_Information provided_
◇ ◇ ◇ ◇

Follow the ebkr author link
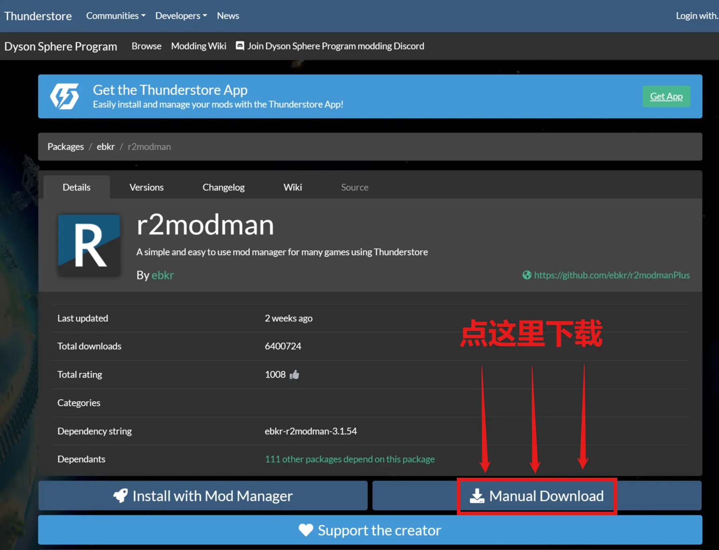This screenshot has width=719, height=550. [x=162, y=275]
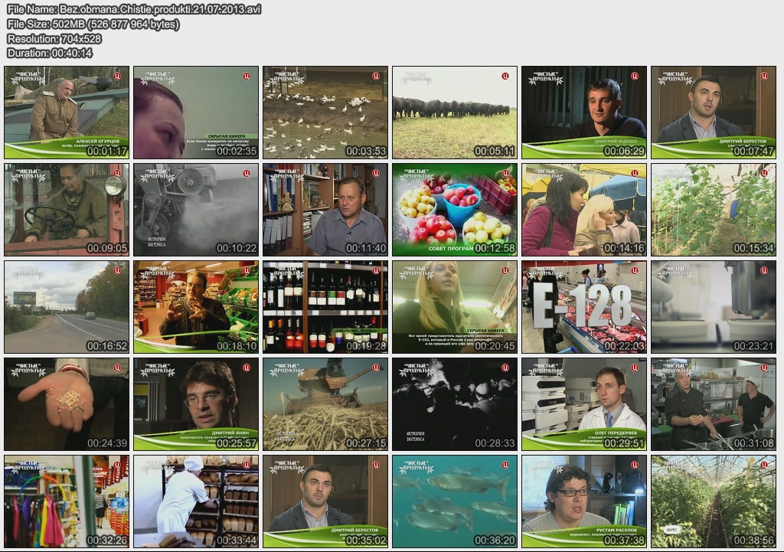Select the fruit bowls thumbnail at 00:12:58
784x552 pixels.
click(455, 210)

◇ ◇ ◇ ◇

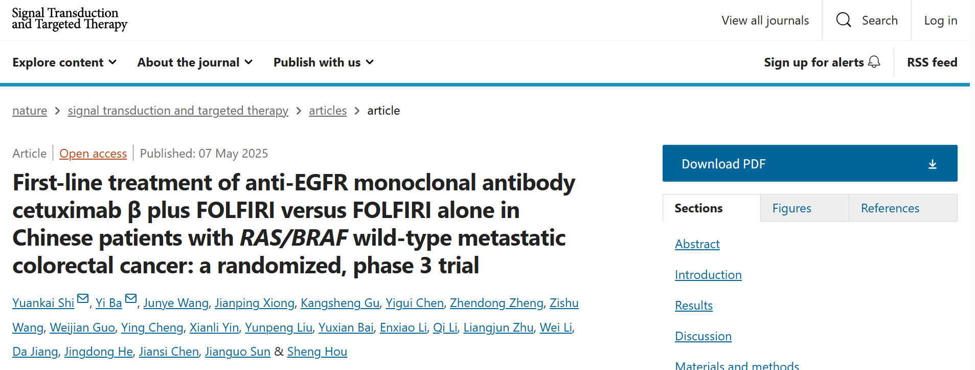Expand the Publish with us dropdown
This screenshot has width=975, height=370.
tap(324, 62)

◇ ◇ ◇ ◇

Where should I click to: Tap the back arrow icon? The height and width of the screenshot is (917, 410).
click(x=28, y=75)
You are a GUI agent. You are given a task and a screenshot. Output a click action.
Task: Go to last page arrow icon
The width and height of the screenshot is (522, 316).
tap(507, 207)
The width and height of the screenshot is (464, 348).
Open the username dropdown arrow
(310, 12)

◇ ◇ ◇ ◇

_Instructions to follow_
Above are some lines. Repeat exactly, and only, those from the line that has "Where should I" through the line that has "Task: Go to last page arrow icon".

_Solution for this task_
Where should I click to: Tap the back arrow icon? The height and width of the screenshot is (917, 410).
click(x=28, y=75)
You are a GUI agent. You are given a task and a screenshot. Output a click action.
Task: Go to last page arrow icon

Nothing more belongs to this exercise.